• Exercise objective
Answer these questions from the passage on habitual criminal statutes below:
1. According to the passage, what do habitual criminal statutes not define?
2. Under the Act, the punishment imposed is for which offense?
3. What statute was involved in the challenges rejected in People ex rel. Carey v. Chrastka?

:: Extract ::

The United States Supreme Court and our court have repeatedly recognized, however, that habitual criminal statutes do not define a new or independent criminal offense. (See, e.g., Gryger v. Burke (1948), 334 U.S. 728, 92 L. Ed. 1683, 68 S. Ct. 1256; People v. Williams (1967), 36 Ill. 2d 505; People v. Lawrence (1945), 390 Ill. 499; People v. Hanke (1945), 389 Ill. 602; People v. Atkinson (1941), 376 Ill. 623.) Rather, such statutes simply prescribe the circumstances under which a defendant found guilty of a specific crime may be more severely punished because that defendant has a history of prior convictions. The punishment imposed under the Act is for the most recent offense only. The penalty is made heavier because the person convicted is a habitual criminal. The Act does not punish a defendant again for his prior felony convictions, nor are those convictions elements of the most recent felony offense. Instead, they simply aggravate or enhance the penalty imposed for the third and most recent offense. Gryger v. Burke (1948), 334 U.S. 728, 92 L. Ed. 1683, 68 S. Ct. 1256; People v. Manning (1947), 397 Ill. 358; People v. Turner (1947), 396 Ill. 221; People v. Lawrence (1945), 390 Ill. 499; People v. Hanke (1945), 389 Ill. 602; People v. Atkinson (1941), 376 Ill. 623; see also People ex rel. Carey v. Chrastka (1980), 83 Ill. 2d 67, 74-75 (rejecting similar challenges to the juvenile habitual offender statute).

:::
:: Data rows ::

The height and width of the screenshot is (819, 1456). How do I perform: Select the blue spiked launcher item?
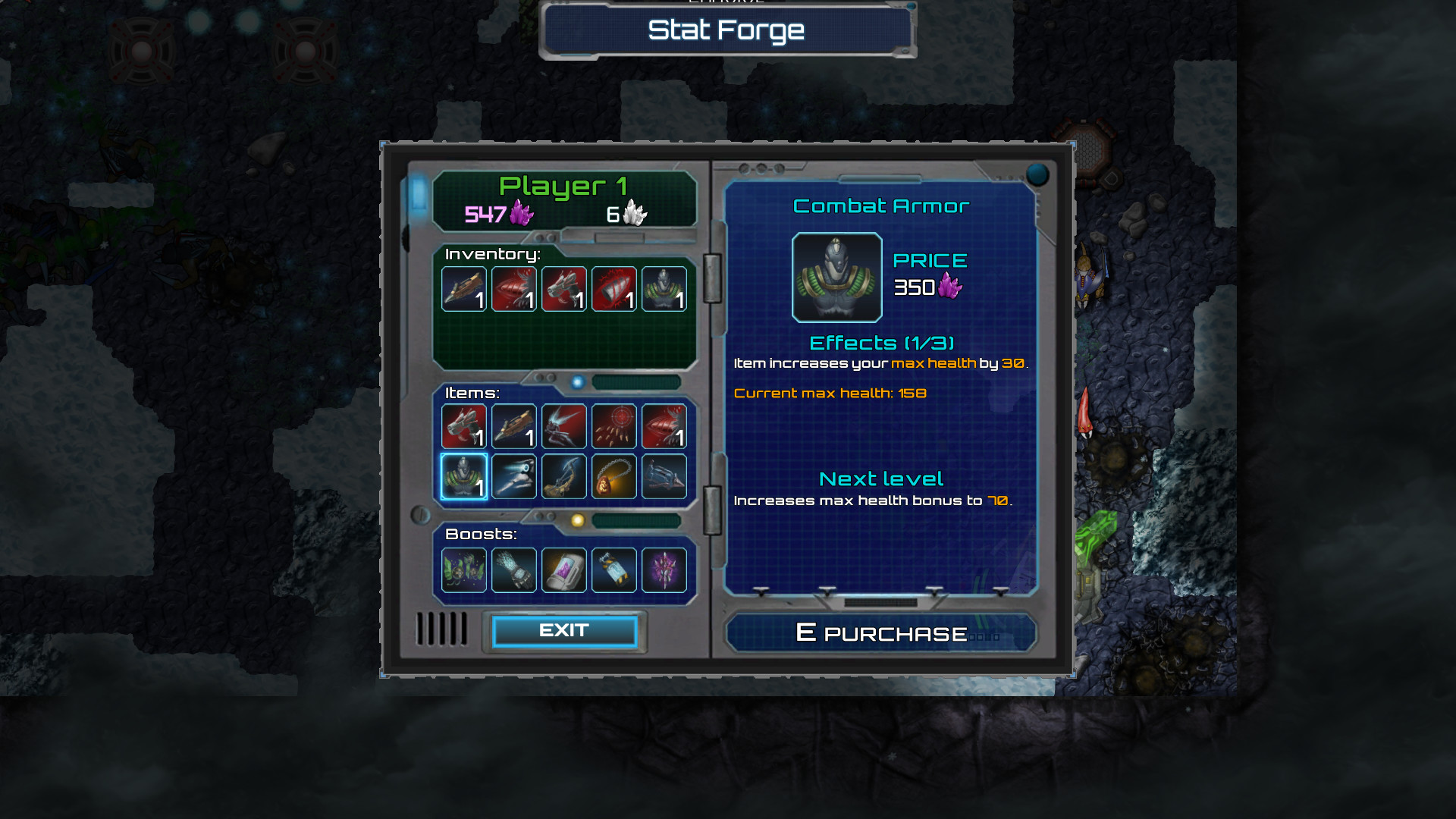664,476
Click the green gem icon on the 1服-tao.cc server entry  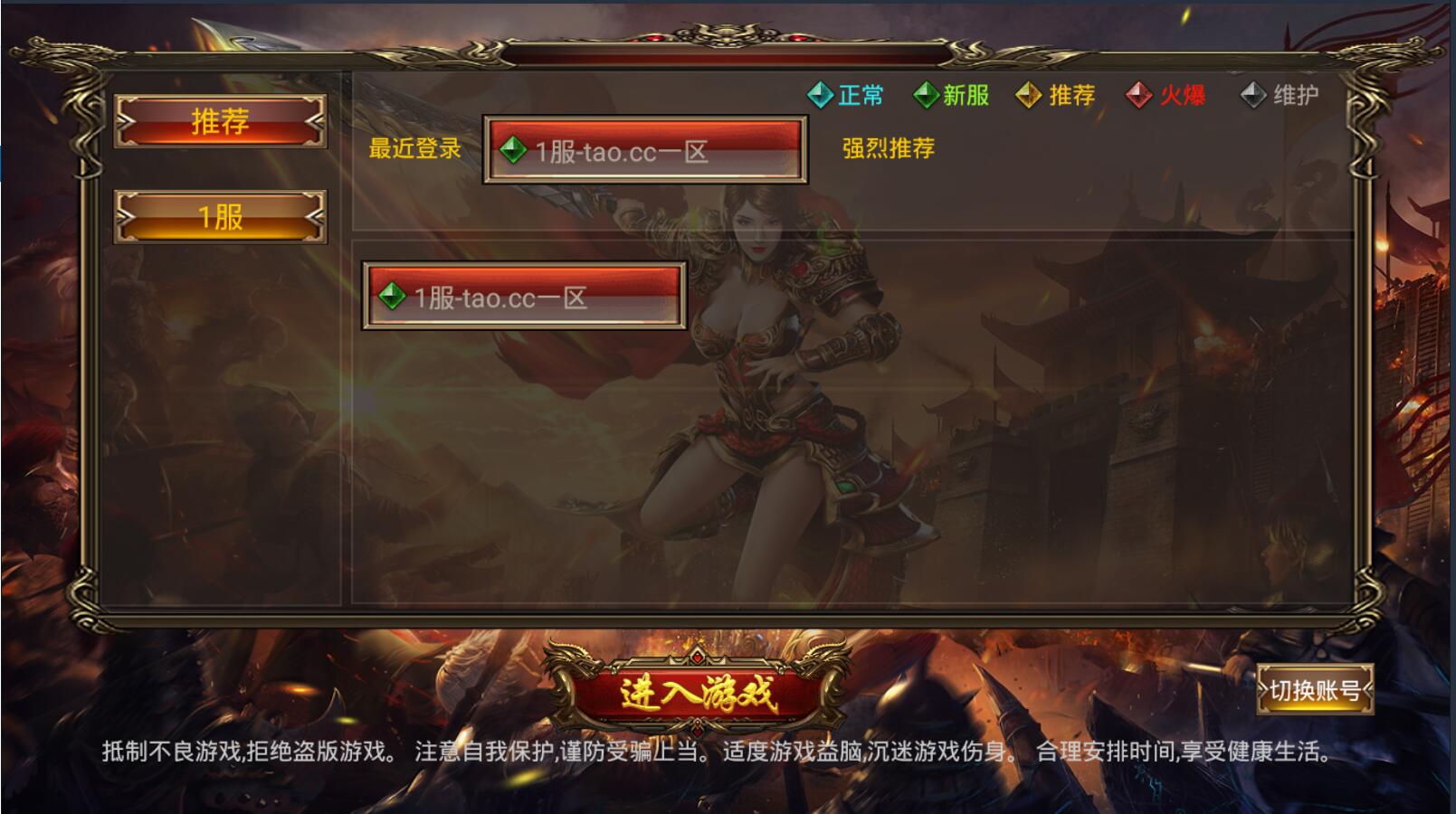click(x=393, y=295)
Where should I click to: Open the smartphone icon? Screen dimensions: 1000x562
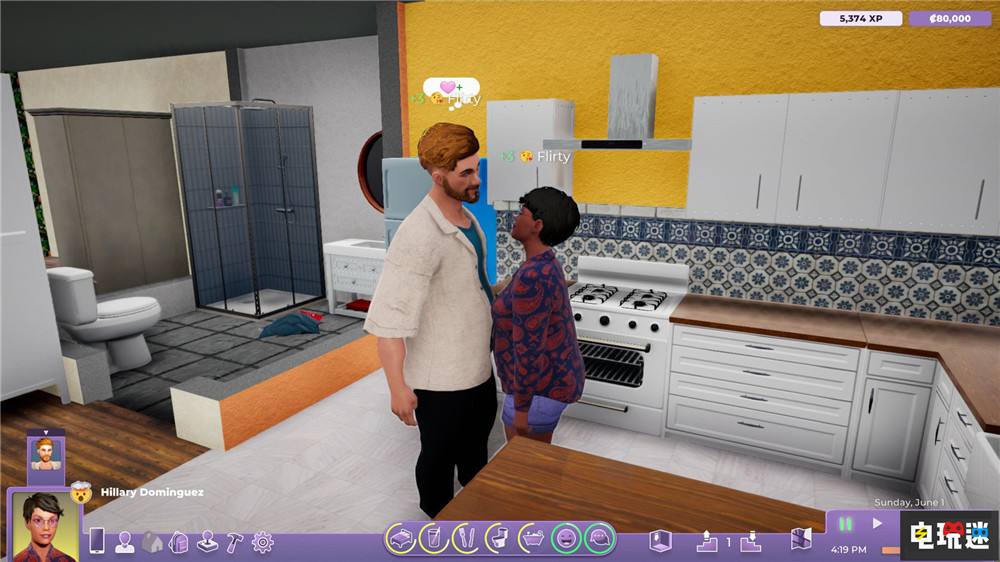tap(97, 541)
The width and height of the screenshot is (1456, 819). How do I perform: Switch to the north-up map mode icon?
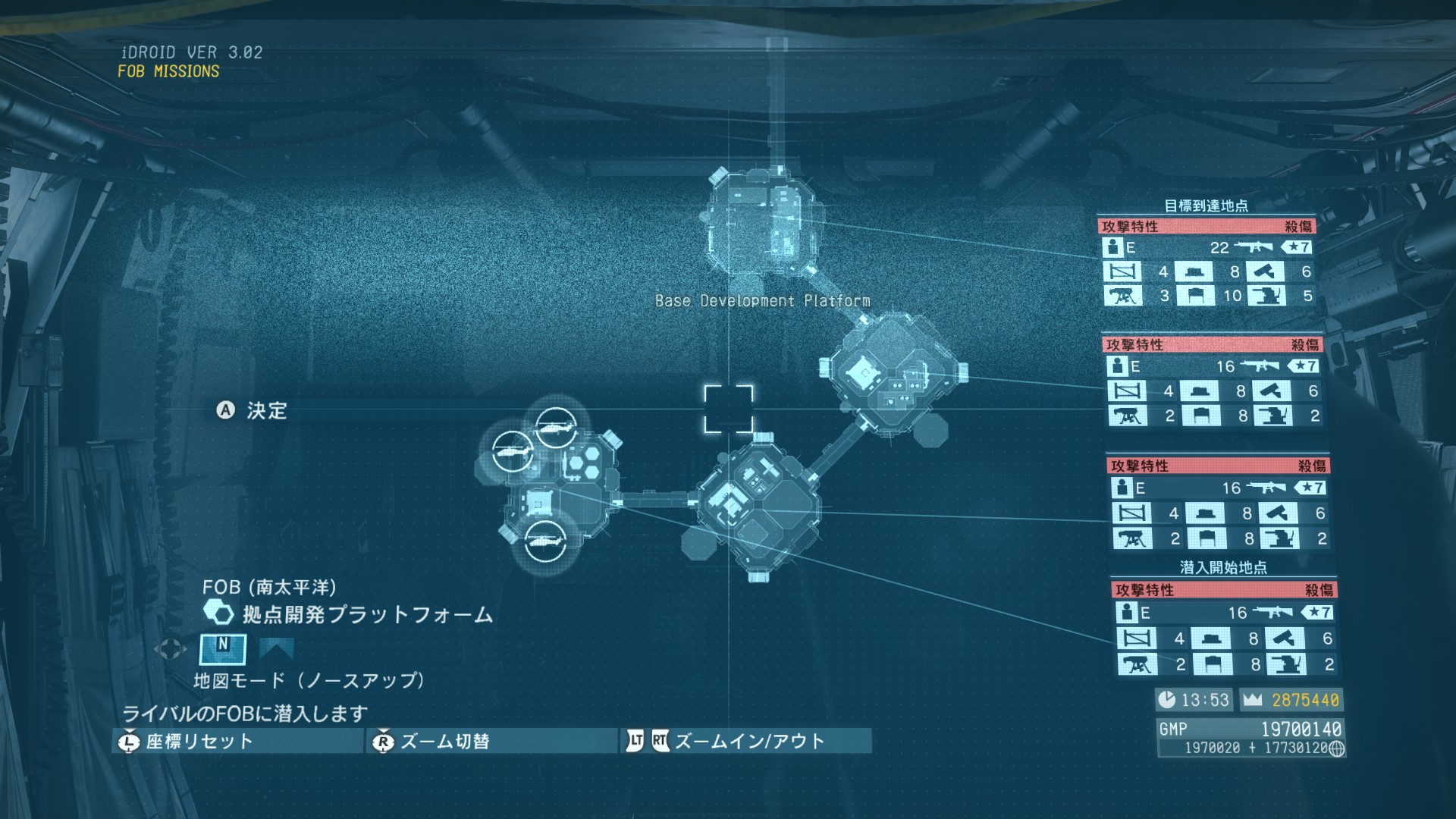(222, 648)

:::

• Answer to this problem
1. A new or independent criminal offense.
2. The most recent offense only.
3. The juvenile habitual offender statute.